◆ Task ◆
List all lines of the data containing the word "screenshot".

◆ Collected data ◆
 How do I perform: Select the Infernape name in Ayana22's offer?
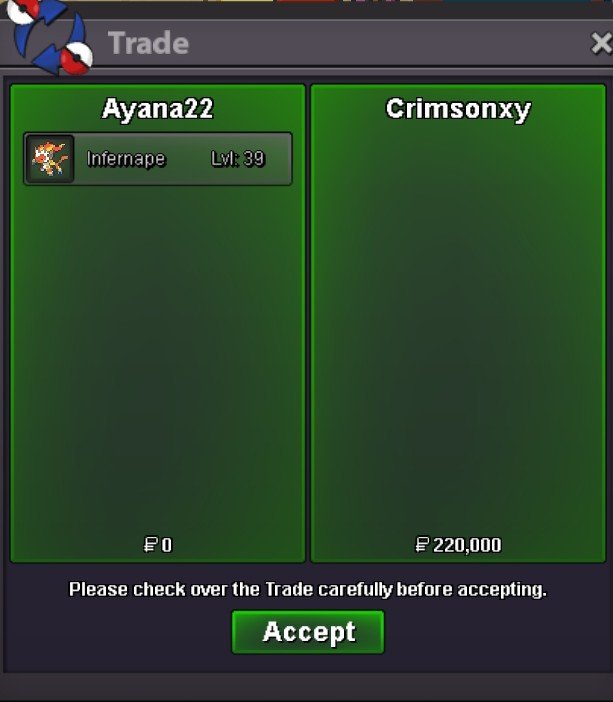pos(126,159)
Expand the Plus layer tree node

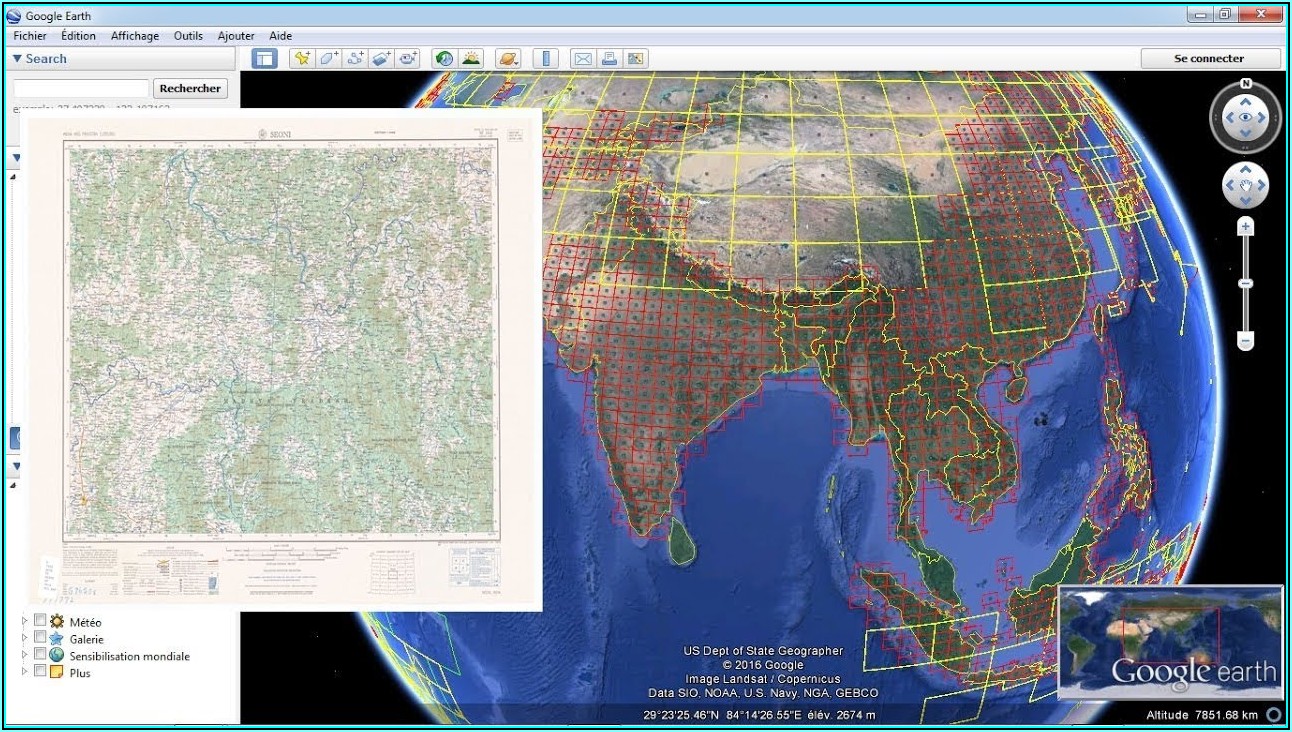click(25, 672)
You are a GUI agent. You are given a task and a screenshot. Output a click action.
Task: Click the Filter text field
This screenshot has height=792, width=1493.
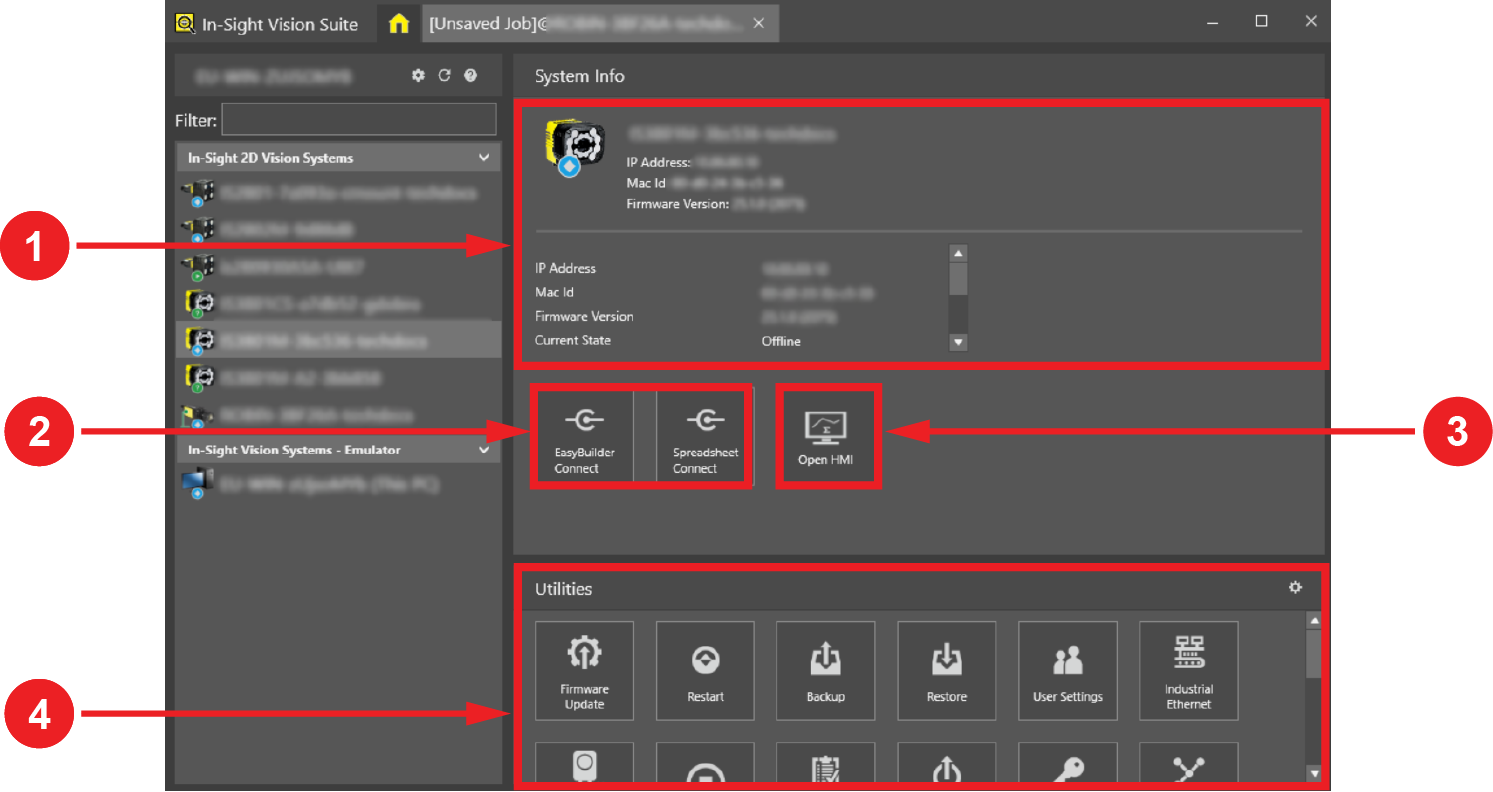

◆ Solution to the exercise ◆
You are a GUI agent. You are given a task and a screenshot. Output a click action.
This screenshot has height=792, width=1493.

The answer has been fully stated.